Doch wenn man weitere Quellen zu Ernährungsfragen heranzieht (Tabelle 1) und erst die Umrechnung auf „g CO2 / Kilokalorie“ und dann noch von Kilokalorien auf den gängigeren Energiewert der Kilowattstunde umrechnet, so erhält man diesen Einblick in unser Essen:
- Bio-Rindfleisch: 7.030 g CO2/kWh
- Bio-Milch: 1.100 g CO2/kWh
- Bio-Mischbrot: 290 g CO2/kWh
- Bio-Kartoffeln: 160 g CO2/kWh
Biomilch hat somit den gleichen CO2-Emissionsfaktor wie Braunkohlestrom! Von Fleisch wollen wir in diesem Zusammenhang erst gar nicht reden. Und hierbei handelt es sich sogar um die klimafreundlichen Biolebensmittel. Der dominierende, konventionelle Anbau schneidet noch einmal 10 bis 20% schlechter ab.
Mit diesen Kennzahlen des Öko-Instituts und der Ernährungsstatistik (siehe Tabelle 1) kann man einen Emissionskennwert für die deutsche Ernährung abschätzen.
Top-Down Methode
Ein zweiter möglicher Weg ist, die CO2-Emissionen der deutschen Landwirtschaft auf den Lebensmittelverbrauch herunterzurechnen. Im Jahr 2007 hatte die Bundesregierung dem gesamten Sektor unserer Landwirtschaft eine Emissionsmenge von 133,2 Mio. Tonnen CO2 bescheinigt. Bei 82 Mio. Einwohnern ergeben sich daraus 1,62 t CO2 je Person und Jahr.
Je nach Arbeitsleistung benötigt ein Mensch ca. 2.000 bis 2.500 kcal Nahrung pro Tag. Wir unterstellen in unserer Abschätzung den höheren Wert, weil dann die Emissionen am niedrigsten ausfallen. Doch auch bei wohlwollenden 2.500 kcal pro Tag ergeben sich 1.520 g CO2/kWh.

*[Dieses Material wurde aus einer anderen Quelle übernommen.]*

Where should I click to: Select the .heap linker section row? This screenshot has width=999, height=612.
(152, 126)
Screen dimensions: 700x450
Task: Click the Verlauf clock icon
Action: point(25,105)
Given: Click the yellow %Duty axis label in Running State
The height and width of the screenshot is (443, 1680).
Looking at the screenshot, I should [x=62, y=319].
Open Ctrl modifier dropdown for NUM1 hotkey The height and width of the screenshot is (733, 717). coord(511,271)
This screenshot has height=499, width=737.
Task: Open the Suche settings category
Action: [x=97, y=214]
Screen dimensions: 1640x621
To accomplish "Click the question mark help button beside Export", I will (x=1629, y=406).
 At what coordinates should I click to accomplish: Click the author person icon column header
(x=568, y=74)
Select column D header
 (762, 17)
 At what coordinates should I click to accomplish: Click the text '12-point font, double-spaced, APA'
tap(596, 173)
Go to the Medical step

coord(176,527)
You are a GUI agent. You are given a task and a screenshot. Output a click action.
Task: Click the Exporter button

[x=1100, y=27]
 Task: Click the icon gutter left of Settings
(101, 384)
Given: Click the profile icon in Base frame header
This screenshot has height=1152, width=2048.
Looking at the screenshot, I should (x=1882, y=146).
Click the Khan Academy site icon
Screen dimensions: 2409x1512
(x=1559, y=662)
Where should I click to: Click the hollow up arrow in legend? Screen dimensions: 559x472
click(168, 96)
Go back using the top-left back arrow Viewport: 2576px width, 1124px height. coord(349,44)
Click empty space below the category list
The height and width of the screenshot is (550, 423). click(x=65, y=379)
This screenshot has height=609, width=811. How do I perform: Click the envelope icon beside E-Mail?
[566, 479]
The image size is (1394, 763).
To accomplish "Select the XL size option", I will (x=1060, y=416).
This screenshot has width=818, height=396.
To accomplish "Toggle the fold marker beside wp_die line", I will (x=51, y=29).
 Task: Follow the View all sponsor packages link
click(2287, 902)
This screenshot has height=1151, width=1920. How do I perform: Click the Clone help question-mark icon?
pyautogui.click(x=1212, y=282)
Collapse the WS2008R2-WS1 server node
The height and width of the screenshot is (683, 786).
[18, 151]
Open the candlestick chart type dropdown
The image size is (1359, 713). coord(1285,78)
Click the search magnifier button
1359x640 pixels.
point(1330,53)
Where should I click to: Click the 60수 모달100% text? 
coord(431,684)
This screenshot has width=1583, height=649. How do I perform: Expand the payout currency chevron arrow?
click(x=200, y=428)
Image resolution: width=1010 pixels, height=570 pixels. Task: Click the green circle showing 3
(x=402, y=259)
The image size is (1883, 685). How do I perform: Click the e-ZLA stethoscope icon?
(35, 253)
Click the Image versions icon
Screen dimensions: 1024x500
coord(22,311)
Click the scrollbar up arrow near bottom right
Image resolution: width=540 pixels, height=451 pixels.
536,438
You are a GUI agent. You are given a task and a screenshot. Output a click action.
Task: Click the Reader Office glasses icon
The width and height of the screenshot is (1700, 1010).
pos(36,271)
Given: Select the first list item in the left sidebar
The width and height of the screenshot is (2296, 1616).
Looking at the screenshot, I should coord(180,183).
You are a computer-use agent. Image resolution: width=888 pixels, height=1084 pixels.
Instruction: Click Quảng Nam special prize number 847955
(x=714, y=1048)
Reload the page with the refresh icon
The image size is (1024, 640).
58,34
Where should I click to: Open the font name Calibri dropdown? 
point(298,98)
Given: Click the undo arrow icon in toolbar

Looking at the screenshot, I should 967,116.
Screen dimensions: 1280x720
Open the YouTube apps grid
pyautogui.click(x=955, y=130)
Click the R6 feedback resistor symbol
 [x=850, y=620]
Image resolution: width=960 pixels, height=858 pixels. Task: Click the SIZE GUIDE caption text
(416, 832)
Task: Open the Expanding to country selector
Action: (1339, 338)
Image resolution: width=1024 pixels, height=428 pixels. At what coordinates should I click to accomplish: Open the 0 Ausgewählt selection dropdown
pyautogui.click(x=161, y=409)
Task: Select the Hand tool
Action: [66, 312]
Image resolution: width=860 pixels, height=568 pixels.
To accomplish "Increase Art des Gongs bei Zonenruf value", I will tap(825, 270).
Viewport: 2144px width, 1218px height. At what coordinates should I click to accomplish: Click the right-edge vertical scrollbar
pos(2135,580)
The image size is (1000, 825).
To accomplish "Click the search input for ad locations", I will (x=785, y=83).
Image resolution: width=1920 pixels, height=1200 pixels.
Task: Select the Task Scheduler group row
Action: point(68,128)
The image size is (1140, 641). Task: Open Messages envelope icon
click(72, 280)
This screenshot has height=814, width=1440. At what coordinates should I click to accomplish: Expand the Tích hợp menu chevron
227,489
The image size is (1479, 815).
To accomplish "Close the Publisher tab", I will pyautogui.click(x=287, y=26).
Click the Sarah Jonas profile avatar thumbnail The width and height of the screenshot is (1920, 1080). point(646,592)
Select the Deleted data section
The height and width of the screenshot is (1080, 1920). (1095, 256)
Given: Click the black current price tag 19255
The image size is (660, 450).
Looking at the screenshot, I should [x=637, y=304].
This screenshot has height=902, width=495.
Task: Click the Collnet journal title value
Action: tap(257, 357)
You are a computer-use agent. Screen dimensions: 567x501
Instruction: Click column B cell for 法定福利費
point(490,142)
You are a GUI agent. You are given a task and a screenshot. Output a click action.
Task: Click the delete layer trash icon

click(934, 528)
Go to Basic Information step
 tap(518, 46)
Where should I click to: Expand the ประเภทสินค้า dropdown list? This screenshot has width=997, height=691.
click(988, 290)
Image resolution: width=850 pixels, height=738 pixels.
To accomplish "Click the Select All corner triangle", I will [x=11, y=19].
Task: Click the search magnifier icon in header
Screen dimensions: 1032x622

Dieser Wert ist nicht gerade verwunderlich, weil ja, wie wir bereits gesehen haben, schon die unverarbeitete Biomilch mit 1.100 g CO2/kWh zu Buche schlägt.
Die obere Abschätzung muss aber vermutlich noch als sehr optimistisch betrachtet werden, da hier nicht nur die gesamten Emissionen der großen Menge an importierten Futtermitteln (Soja, Mais, etc.), sondern auch die Emissionen der Lagerung, Verteilung und Lebensmittelzubereitung fehlen.
1.500 g CO2/kWh auf dem Teller
In Anbetracht der verheerenden Emissionen unserer Lebensmittelproduktion ist es nicht verwunderlich, dass sich auch für das Radfahren erschreckende CO2-Emissionen ergeben (Tabelle 2).
Der Mythos von der CO2 freien Fahrradmobilität ist das, was er ist: ein Mythos. Unsere Nahrungsmittelproduktion mit all ihren Verarbeitungsschritten ist nicht nur sehr energieaufwändig, sondern geradezu durchtränkt mit fossilen Energieträgern. Dies gilt sowohl für den konventionellen Anbau als auch die Ökoprodukte. Letztere sind sich des Problems immerhin bewusst und suchen nach Lösungen, während in der konventionellen Landwirtschaft die Endlichkeit dieses Planeten noch kein „Wirtschaftsfaktor“ ist.
Radfahren ist gut
Dieser Artikel hat nicht das Ziel das Fahrradfahren als klimaschädlich anzuprangern. Radfahren ist gut und das nicht nur für Menschen mit Übergewicht.
Man sollte jedoch die Nutzung von elektrischer Energie nicht reflexartig verteufeln. Gerade in der Mobilität bietet sie unglaubliche neue Chancen, selbst wenn man nur zwei Rädern hat.
Gleichzeitig sollten wir beginnen ernsthaft über unsere Nutzung der Biomasse nachdenken. Und ja, dazu gehört auch die unbequeme Frage, ob es nicht sinnvoller wäre auf einem Acker „Biogas“ zu produzieren, anstatt „unsere täglichen 120 g Fleisch“. Die Ernährungsfrage muss ein Teil unserer Energiewende werden.